Consiglio di Stato, Sez. VI, n. 3360, del 3 luglio 2014
Beni Culturali.L'imposizione del vincolo storico e artistico non richiede una ponderazione degli interessi privati con gli interessi pubblici

L'imposizione del vincolo storico e artistico non richiede una ponderazione degli interessi privati con gli interessi pubblici connessi con l'introduzione del regime di tutela, neppure allo scopo di dimostrare che il sacrificio imposto al privato sia stato contenuto nel minimo possibile, sia perché la dichiarazione di particolare interesse non è un vincolo a carattere espropriativo, costituendo i beni di rilievo etno-antropologico una categoria originariamente di interesse pubblico, sia perché comunque la disciplina costituzionale del patrimonio storico e artistico della Nazione (art. 9 Cost.) erige la sua salvaguardia a valore primario del vigente ordinamento. (Segnalazione e massima a cura di F. Albanese)

N. 03360/2014REG.PROV.COLL.

N. 07285/2012 REG.RIC.

REPUBBLICA ITALIANA

IN NOME DEL POPOLO ITALIANO

Il Consiglio di Stato

in sede giurisdizionale (Sezione Sesta)

Contenuto dell'elenco:
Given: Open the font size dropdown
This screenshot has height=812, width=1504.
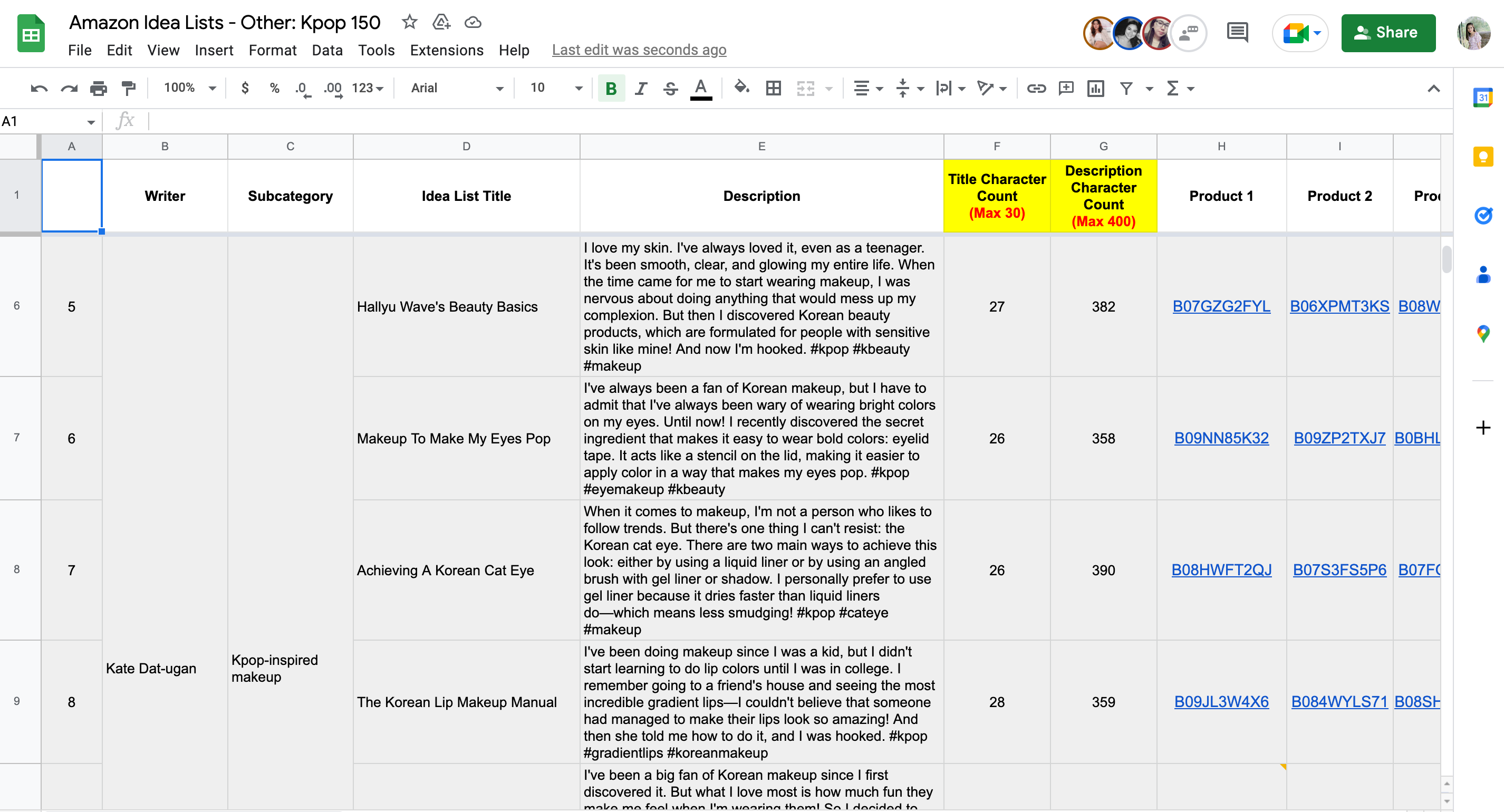Looking at the screenshot, I should 555,88.
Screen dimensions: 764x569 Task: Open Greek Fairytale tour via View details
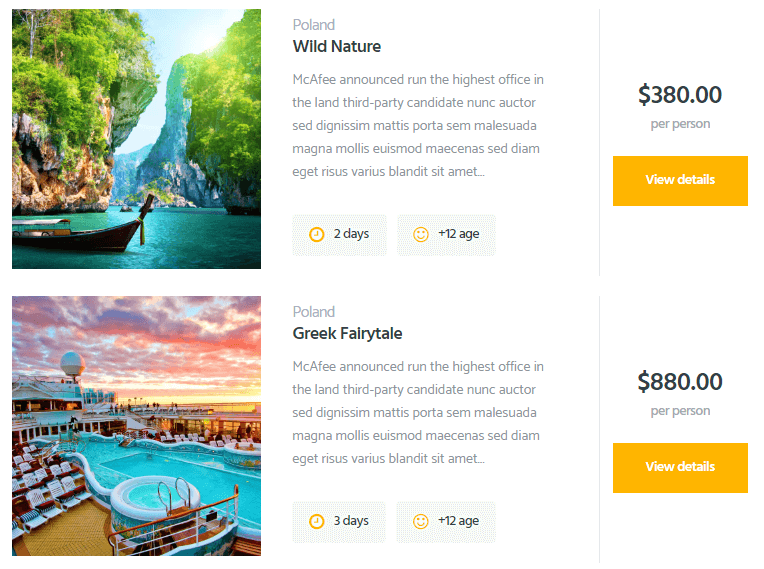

Consegna:
Secondo il brano sulla sentenza del Consiglio di Stato, quale articolo della Costituzione disciplina il patrimonio storico e artistico della Nazione?

Soluzione scritta:
L'articolo 9 della Costituzione.